Antisense oligonucleotides siRNA can directly reduce the misfolded proteins production and they are promising future therapeutic strategies [111]. Inhibition of APOL1 expression is being investigated in clinical trials [114] and siRNAsthat inhibit UMOD expression are available for research [111].

5 Conclusions

Protein misfolding plays a central and increasingly recognized role in the pathogenesis of human kidney diseases, with accumulating evidence revealing new mechanisms since its initial description. Broadly, protein misfolding may: (i) damage renal tissue through pathological aggregation of misfolded proteins; (ii) impair physiological processes dependent on the correct structure and function of specific proteins; and (iii) induce secondary cellular alterations, including ER stress and activation of the UPR.

The first category encompasses disorders associated with the overproduction and deposition of misfolded proteins, such as renal amyloidosis.

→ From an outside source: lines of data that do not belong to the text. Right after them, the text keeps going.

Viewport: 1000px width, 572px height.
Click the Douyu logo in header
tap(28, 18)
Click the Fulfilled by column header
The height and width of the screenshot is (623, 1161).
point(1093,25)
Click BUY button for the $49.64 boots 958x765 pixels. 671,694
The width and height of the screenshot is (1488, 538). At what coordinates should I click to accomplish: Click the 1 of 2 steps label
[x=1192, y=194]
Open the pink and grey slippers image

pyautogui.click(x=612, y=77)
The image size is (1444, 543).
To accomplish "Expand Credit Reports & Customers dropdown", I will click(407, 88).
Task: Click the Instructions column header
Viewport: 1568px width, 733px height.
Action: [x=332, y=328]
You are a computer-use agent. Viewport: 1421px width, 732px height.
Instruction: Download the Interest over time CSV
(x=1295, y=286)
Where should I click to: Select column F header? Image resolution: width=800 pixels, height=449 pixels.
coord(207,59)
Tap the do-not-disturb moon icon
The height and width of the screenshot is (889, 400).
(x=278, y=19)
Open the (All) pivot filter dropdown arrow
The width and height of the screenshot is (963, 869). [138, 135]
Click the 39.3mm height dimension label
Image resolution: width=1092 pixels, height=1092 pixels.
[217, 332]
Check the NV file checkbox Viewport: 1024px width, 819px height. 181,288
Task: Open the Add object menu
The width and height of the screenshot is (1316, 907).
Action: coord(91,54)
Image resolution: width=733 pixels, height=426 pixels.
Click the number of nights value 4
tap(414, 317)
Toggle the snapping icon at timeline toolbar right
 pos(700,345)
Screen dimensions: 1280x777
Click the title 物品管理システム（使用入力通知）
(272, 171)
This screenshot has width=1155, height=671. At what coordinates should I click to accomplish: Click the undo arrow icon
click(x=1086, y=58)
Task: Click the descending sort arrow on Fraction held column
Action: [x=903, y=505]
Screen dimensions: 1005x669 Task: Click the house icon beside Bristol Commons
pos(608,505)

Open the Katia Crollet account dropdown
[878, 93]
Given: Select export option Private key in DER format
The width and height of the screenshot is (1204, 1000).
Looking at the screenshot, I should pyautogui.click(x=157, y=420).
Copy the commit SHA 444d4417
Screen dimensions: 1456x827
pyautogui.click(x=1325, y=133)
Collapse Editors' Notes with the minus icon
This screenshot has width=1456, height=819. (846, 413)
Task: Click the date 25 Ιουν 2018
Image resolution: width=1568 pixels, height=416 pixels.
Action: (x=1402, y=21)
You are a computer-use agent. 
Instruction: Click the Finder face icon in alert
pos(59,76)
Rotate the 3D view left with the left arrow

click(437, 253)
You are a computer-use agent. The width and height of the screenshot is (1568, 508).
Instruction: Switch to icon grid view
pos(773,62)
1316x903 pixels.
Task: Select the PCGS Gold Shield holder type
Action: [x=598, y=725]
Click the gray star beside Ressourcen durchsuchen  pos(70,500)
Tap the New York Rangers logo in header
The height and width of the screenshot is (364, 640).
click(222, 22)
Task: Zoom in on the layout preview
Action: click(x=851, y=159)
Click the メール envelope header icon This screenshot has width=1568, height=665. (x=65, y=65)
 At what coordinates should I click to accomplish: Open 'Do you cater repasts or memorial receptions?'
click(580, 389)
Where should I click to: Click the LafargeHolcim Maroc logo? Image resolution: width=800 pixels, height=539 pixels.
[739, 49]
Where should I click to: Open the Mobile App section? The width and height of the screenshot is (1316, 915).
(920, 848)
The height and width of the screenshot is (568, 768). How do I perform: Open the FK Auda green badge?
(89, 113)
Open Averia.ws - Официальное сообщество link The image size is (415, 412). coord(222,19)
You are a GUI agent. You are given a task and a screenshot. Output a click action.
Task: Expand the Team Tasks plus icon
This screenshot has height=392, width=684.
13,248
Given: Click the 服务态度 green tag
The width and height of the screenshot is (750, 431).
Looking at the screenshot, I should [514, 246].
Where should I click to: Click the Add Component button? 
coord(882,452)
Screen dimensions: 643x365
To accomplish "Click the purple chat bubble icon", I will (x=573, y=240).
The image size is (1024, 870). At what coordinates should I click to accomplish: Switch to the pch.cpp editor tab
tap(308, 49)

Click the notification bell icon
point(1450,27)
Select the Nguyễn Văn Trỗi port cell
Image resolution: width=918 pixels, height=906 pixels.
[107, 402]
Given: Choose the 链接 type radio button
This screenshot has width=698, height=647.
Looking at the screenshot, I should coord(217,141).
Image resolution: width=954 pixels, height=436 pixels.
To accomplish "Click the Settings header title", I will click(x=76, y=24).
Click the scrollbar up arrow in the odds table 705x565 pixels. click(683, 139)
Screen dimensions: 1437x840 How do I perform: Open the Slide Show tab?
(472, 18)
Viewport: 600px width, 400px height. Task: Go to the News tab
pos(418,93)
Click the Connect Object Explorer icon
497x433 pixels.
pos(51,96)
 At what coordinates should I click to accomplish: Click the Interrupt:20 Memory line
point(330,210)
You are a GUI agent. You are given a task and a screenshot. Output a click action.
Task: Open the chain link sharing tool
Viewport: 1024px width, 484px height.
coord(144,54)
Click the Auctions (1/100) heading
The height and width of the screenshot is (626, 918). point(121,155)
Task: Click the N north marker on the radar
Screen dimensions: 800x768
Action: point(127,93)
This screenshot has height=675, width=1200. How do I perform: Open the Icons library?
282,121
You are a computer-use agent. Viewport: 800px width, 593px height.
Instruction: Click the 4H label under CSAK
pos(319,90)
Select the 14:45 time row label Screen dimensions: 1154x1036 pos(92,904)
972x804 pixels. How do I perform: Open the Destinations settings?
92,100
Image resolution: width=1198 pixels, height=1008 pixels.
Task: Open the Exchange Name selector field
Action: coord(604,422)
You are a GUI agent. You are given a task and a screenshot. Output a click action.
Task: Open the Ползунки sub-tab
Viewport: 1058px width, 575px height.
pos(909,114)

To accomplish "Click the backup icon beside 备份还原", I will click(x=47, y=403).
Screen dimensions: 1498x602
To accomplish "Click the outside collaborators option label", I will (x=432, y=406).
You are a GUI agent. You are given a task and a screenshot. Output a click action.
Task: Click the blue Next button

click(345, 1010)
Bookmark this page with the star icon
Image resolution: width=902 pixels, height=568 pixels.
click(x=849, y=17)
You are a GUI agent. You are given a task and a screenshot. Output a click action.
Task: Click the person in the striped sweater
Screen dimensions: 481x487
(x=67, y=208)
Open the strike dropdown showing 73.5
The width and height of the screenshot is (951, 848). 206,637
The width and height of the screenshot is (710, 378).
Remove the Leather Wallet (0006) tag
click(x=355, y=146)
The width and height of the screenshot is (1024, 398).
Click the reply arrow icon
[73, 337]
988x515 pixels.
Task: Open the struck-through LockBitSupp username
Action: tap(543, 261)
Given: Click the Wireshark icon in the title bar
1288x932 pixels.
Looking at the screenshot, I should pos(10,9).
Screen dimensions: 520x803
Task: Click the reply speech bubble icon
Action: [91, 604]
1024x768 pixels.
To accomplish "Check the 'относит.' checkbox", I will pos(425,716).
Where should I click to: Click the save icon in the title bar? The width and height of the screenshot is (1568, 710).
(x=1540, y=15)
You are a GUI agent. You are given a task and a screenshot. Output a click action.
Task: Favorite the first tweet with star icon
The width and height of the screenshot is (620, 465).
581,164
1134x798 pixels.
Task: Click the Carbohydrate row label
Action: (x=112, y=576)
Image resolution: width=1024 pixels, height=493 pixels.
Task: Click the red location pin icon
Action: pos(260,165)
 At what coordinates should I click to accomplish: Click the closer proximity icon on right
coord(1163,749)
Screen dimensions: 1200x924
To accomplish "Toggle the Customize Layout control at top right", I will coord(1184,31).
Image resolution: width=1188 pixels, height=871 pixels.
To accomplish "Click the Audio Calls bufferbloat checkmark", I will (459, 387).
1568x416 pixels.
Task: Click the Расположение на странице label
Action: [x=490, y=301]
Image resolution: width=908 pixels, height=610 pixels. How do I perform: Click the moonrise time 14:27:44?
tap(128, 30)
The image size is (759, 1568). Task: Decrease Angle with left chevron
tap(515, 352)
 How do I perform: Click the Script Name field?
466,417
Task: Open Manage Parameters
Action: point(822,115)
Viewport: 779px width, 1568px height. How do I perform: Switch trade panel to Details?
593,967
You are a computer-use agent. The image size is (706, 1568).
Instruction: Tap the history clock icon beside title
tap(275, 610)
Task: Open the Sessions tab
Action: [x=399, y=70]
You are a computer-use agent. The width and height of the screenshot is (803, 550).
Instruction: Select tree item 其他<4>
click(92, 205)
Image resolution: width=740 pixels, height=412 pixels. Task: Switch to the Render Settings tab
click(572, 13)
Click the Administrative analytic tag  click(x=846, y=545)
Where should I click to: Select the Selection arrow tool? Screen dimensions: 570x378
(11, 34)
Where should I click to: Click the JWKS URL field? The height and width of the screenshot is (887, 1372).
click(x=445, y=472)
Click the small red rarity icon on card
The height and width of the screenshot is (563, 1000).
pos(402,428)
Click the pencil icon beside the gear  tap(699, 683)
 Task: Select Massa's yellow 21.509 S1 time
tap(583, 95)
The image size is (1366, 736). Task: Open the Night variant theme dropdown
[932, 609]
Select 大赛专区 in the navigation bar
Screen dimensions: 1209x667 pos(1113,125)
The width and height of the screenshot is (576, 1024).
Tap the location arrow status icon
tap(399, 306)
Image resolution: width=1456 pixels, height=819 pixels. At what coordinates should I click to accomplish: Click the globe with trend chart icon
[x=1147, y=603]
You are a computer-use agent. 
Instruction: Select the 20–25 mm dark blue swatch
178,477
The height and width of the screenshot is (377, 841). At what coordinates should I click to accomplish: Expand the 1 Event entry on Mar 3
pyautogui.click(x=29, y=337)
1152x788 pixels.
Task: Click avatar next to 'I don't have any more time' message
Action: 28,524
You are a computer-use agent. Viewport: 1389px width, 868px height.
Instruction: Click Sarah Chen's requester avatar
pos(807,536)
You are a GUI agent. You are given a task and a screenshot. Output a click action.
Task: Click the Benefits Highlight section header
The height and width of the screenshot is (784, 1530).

The second group includes genetic diseases in which mutations generate structurally unstable proteins incapable of performing their physiological roles, as seen in FD, VHL disease, ADTKD, AS, CNS and DI. In these conditions, protein misfolding exerts a direct causal effect. A third group comprises disorders in which protein misfolding has been demonstrated in experimental models and is likely to be relevant in humans, including primary glomerular diseases and DN.

Finally, the emergence of therapeutic strategies specifically designed to target protein misfolding underscores its significance as a pathogenic mechanism and highlights the potential for mechanism-based interventions in renal medicine (Table 3). The role of protein misfolding-UPR-ERAD-ER stress in the pathophysiology of CKD progression is clearly growing and it is of greater importance in the hereditary genetic causes of CKD that were included in the present work.

The field of protein misfolding in human kidney diseases is of interest as translational medicine, for the discovery of new therapies for clinical use, even in combination.